## [Text provided]
══════════════════════════════
# Links Road Animal Hospital



## hedgielover (Oct 30, 2008)

I'm hoping someone can help me with some specific experiences with Links Road Animal and Bird Clinic and some specific price information. I intent to call them and talk to them but the picture they will paint over the phone is not necessarily accurate, so I was hoping to get some personal experiences. 

For our last hedgehog we went to Dr. Munn at Greenwood park animal hospital. They were good there I only had a few minor complaints which were not directly related to the care they provided to Quigley. 

We've moved since then and that animal hospital is now about an hour away. The Links Road is closer and they also treat birds so we could take all of our pets there (hedgehog, cat, and budgie). It would very convenient to have them all go to the same vet clinic. 

I just can't seem to get specific information off the website. Here are my questions. Please add any thoughts or experiences you have had. 

What is their routine exam procedure and price (for hedgehog, budgie or cat)?

Do you find they prescribe a lot of stuff or recommend surgery before trying other options? 

Are they actually knowledgeable about nutrition? The website says that they are and help with food choices for all animals but it doesn't give specific food recommendations so I can't tell if they know what they're talking about or if they're going to tell me to switch my cat to Science Diet. :roll: 

I'm especially interested to find out how they physically handle hedgehog's and budgies since those are obviously more difficult than a cat. I have a lot more experience taking cats to different vets as well so I'm not quite as nervous about that. 

Thanks in advance for any help.


----------



## Nancy (Aug 22, 2008)
══════════════════════════════
## [Entries supplied]
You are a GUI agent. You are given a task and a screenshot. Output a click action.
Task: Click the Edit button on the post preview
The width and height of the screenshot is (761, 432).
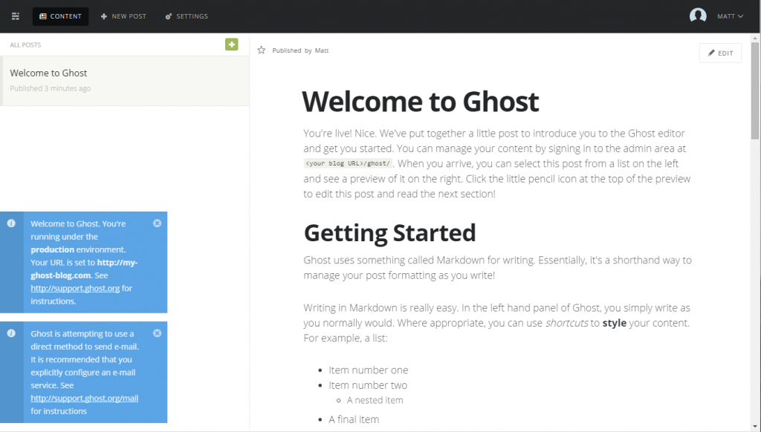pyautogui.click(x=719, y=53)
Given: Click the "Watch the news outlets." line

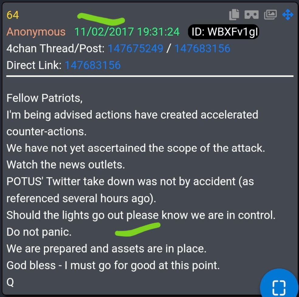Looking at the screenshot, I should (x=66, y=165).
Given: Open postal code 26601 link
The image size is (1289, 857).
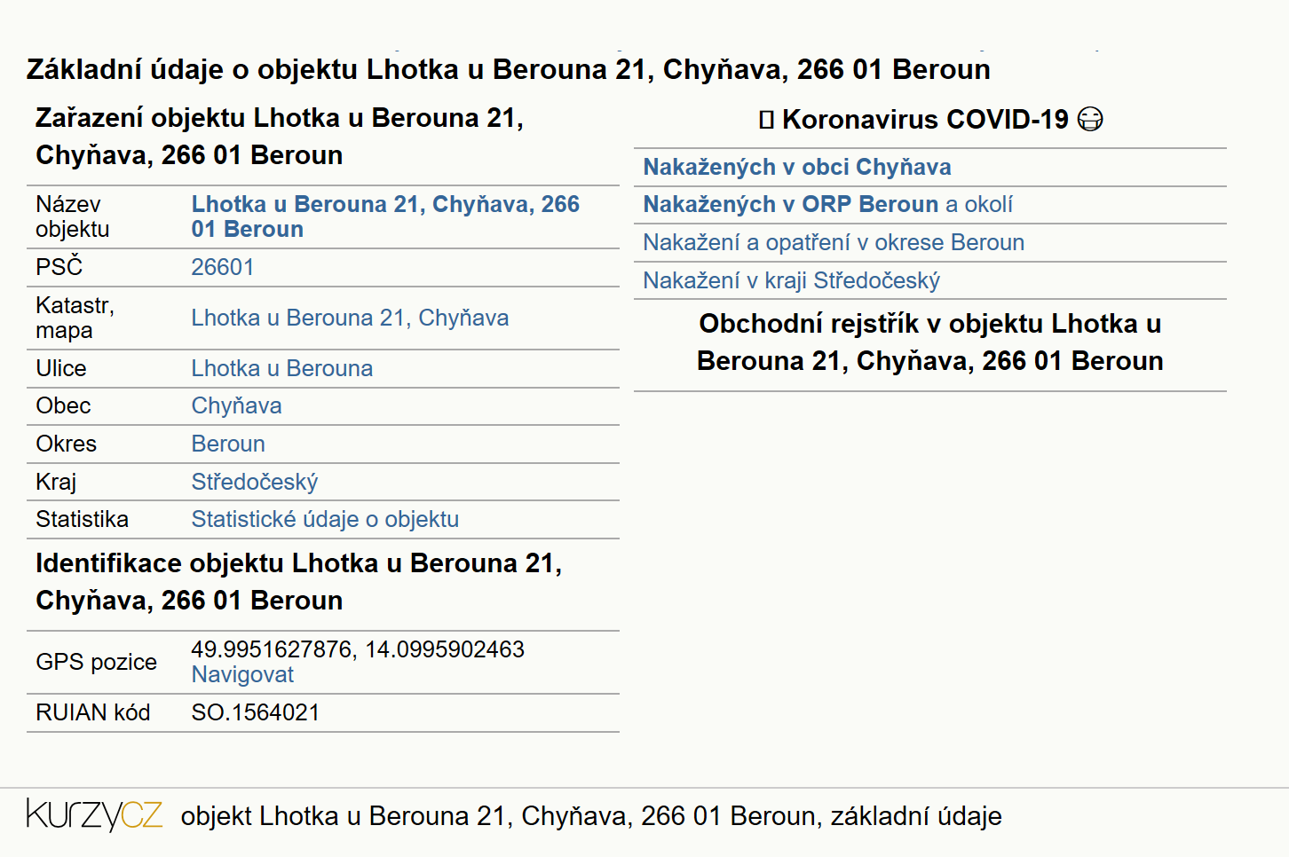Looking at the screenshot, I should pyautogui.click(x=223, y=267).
══════════════════════════════
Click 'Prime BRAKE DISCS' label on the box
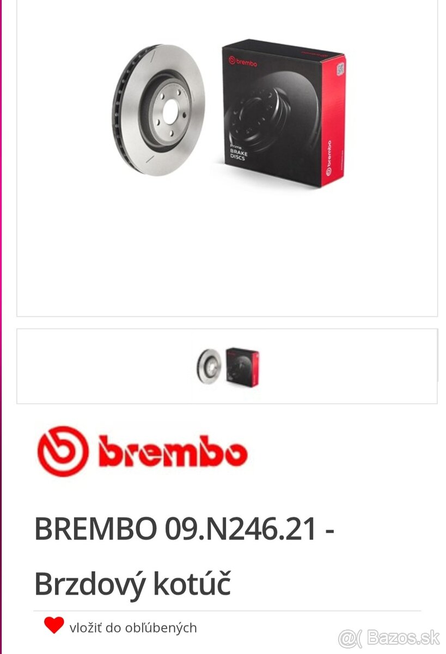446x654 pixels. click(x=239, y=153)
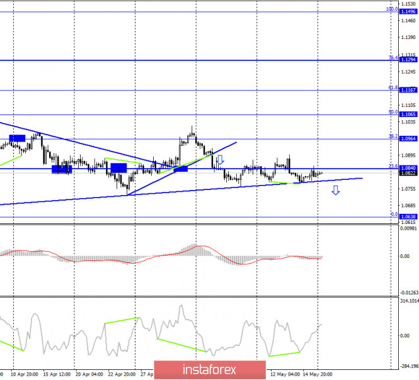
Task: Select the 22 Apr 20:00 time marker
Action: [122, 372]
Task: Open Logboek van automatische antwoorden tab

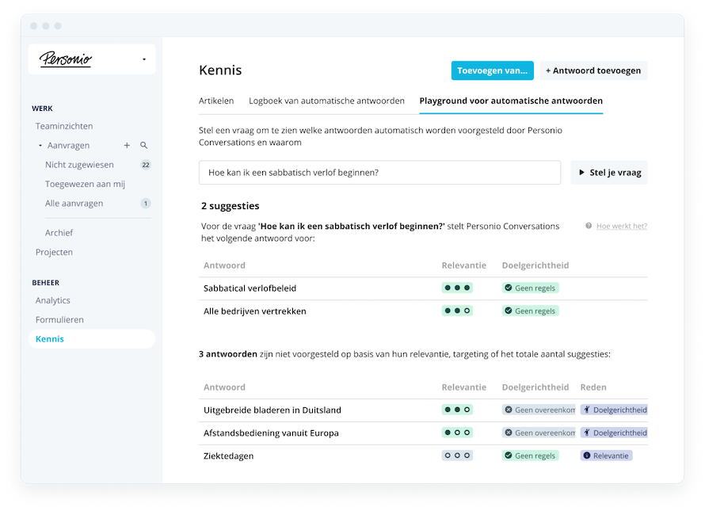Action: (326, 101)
══════════════════════════════
## [Exercises]
1) Can you translate this sentence from the forum thread about Links Road Animal Hospital into Spanish: "The Links Road is closer and they also treat birds so we could take all of our pets there (hedgehog, cat, and budgie)."
2) Could you resume the forum thread about Links Road Animal Hospital from the point where it stops?

## [Answers for each item]
1) Links Road está más cerca y además atienden aves, así que podríamos llevar allí a todas nuestras mascotas (erizo, gato y periquito).

2)
Links road is expensive!!!!! Everything I've heard about them is they have to do a kazillion expensive tests before they give a diagnoses.


----------



## Immortalia (Jan 24, 2009)

I went there, once, when I first got my boy (I like like 10 min away from them )

You need to know exactly what you want done, and how you want it done.
I don't remember the exact cost of everything though, I think almost 200? Don't quote me on that, and that was almost 4 years ago.
Anyways, this was back when I wasn't sure if Shinji had mites or not, so I decided to take him just in case, since he was losing quills.
Told them what I thought was wrong, told them what I wanted to treat with. So I didn't get any "hmms and haaas" about any various tests. The vet did say something about ivermectin, but I was like "no" and that was the end of that :lol: 
No gloves were used, just a towel. 

Overal, for stuff like that, and you don't mind spending more, it'd be ok.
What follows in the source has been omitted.